Harry Hill considered returning to work as a doctor at the beginning of the coronavirus crisis.
The 55-year-old comic was asked to join the staff at London’s Nightingale Hospital to help fight the pandemic, but after realising how long he had been out of the job he made up an excuse to decline the offer.
Appearing on ‘The Weekly Stand Up’, he said: "I’d submitted the form and then I thought, ‘Oh Christ. What the hell could I actually do?’
"I’ve got cold sweat dripping down my back, and I said, ‘Well, to be honest, I’m in south London so it would be quite difficult for me to get to’. I did say to her, ‘It was 30 years ago. I was only a junior doctor and my specialisation was general medicine.’ "
Harry – whose real name is Matthew Hall – trained in neurosurgery before landing a job at Doncaster Royal Infirmary.
But he decided to quit the medical profession at 25 years old, as he "didn’t feel in control of what was happening".
Harry then turned his hand to comedy and achieved his breakthrough in 1992, when he won the Perrier Award for Best Newcomer at the Edinburgh Fringe Festival.

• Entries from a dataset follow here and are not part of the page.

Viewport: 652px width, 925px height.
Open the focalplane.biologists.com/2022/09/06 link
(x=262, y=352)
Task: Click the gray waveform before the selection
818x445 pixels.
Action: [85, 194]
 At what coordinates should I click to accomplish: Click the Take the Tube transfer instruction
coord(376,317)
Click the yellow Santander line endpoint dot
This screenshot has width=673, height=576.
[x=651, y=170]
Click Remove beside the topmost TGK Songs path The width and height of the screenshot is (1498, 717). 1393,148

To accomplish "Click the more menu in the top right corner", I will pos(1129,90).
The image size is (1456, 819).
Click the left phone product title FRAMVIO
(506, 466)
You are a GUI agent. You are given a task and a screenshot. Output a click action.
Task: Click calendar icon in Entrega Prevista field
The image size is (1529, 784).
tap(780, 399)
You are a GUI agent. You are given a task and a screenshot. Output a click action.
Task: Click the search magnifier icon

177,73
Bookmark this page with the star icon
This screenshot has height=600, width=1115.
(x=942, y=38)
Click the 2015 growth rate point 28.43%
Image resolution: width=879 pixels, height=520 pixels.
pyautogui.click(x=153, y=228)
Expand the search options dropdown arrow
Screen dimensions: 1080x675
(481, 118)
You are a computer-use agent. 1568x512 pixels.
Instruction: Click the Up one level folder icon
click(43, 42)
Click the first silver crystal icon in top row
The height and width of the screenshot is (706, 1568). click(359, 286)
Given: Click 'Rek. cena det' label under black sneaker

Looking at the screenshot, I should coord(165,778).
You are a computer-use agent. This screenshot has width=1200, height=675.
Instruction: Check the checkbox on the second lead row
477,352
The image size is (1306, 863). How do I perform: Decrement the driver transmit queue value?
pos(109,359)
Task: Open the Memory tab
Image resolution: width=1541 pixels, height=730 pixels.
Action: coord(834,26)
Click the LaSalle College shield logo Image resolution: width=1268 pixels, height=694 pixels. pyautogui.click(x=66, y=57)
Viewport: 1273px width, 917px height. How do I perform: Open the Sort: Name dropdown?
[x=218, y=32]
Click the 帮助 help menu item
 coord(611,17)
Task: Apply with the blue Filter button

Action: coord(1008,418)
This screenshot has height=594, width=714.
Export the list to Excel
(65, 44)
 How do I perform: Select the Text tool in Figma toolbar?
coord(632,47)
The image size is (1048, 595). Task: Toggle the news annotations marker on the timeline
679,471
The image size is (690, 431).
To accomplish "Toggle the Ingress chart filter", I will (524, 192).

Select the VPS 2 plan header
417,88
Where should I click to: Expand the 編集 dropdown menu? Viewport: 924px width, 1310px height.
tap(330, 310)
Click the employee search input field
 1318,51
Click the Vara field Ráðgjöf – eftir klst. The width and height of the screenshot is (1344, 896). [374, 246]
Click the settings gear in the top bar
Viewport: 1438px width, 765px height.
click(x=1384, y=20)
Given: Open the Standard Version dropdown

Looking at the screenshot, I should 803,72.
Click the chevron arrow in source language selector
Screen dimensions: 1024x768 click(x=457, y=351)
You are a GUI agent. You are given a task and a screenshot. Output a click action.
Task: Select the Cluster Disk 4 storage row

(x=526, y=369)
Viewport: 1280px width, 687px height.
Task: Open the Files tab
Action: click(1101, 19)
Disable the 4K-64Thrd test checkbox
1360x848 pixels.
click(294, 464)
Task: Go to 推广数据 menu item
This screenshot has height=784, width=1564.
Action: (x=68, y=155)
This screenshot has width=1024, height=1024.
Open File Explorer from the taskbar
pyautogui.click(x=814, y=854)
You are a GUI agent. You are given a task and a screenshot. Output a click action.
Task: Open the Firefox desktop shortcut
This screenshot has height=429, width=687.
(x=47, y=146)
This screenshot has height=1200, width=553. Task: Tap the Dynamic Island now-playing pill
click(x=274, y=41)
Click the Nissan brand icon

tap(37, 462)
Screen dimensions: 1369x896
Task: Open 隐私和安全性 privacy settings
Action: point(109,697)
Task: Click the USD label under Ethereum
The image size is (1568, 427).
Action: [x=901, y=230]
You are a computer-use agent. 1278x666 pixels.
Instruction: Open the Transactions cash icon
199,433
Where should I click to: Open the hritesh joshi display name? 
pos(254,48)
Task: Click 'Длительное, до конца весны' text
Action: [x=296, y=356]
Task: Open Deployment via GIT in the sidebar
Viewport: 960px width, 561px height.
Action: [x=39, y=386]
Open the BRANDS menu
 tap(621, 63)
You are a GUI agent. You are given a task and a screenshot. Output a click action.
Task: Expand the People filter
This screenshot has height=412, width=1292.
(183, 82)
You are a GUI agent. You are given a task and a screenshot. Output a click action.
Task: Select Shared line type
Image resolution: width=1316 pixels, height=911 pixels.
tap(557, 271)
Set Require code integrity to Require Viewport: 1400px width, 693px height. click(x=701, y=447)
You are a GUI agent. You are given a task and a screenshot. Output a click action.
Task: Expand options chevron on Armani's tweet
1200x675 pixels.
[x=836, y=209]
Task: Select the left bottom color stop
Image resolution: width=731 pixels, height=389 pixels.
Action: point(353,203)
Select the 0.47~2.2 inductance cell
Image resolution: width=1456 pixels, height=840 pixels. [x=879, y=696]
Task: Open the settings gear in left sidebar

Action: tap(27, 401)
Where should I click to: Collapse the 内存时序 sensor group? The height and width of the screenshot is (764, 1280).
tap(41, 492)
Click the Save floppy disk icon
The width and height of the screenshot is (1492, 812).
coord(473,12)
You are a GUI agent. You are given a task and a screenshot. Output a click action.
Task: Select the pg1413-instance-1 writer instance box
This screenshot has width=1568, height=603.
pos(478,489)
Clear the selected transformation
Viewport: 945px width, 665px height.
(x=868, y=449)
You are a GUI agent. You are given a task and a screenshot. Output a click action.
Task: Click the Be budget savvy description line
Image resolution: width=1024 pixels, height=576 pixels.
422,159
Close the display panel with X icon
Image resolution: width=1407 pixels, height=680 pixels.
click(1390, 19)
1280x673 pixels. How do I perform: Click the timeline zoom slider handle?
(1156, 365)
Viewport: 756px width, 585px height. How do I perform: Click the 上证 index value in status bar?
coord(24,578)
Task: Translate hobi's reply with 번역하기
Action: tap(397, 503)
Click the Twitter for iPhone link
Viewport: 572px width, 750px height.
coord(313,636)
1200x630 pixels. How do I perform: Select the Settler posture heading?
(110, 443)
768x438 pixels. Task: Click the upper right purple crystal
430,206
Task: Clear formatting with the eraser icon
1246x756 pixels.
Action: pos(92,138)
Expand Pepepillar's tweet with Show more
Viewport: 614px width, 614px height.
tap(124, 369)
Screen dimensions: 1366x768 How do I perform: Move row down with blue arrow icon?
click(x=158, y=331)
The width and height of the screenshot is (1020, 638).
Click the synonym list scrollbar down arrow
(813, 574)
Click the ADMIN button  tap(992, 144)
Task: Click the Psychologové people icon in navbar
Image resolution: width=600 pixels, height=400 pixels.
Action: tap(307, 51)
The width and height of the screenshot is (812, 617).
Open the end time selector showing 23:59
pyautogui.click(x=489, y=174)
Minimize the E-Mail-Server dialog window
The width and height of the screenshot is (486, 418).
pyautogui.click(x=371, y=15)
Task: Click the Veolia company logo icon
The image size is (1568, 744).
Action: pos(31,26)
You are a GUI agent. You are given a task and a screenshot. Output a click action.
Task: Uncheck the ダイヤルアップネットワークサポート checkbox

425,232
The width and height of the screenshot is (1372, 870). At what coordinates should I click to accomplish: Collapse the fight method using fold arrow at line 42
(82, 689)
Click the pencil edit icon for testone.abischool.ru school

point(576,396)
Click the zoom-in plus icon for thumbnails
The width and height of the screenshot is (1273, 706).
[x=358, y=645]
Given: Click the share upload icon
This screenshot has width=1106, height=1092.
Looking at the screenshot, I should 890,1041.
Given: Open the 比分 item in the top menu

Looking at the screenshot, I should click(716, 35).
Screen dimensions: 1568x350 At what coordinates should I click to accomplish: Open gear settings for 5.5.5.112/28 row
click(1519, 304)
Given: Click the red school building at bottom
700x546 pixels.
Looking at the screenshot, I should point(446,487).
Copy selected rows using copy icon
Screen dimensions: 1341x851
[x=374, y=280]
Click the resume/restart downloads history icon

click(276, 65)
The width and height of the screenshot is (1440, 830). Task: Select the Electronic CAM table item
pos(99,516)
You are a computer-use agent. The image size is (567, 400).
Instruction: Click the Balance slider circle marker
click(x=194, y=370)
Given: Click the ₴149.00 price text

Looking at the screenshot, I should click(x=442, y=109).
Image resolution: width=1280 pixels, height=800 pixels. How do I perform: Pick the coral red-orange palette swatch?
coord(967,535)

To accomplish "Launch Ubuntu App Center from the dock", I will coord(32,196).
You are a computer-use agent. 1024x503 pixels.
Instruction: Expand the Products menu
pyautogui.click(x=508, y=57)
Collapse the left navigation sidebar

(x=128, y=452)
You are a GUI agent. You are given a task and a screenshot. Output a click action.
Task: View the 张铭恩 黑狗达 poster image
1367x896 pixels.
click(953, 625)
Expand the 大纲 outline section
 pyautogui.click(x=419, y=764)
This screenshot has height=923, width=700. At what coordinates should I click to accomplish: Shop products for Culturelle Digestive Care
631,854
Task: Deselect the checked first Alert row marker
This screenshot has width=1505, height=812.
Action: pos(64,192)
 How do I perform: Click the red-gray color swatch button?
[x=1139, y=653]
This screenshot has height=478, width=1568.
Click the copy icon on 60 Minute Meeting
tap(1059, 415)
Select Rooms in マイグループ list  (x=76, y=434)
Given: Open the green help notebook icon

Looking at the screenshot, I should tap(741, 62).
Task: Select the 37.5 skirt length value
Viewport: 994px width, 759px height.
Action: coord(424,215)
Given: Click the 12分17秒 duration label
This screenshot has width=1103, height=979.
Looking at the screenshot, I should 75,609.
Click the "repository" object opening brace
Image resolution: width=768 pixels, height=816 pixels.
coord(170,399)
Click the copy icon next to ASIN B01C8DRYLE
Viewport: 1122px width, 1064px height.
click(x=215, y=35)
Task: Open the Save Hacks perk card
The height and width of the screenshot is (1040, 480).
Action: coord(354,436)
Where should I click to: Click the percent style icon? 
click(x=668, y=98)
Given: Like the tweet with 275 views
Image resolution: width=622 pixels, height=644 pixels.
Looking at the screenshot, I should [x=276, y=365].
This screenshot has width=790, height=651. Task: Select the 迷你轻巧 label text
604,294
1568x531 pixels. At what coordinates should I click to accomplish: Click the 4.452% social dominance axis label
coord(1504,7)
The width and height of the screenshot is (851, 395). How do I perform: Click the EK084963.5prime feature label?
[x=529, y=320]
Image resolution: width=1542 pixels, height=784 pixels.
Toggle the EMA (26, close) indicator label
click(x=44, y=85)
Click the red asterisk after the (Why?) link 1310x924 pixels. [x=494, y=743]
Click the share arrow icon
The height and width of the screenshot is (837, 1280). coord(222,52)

The television star’s best-known show ‘Harry Hill’s TV Burp’ ran for 11 series from 2001 until he quit the programme in 2012.
In 2017, he presented ‘Alien Fun Capsule’, saying at the time: "It’s great to be back on ITV with an all new format that finally tackles the problem of an imminent and prolonged war with space aliens, by proving to them that us humans are really a lot of fun to hang out with!"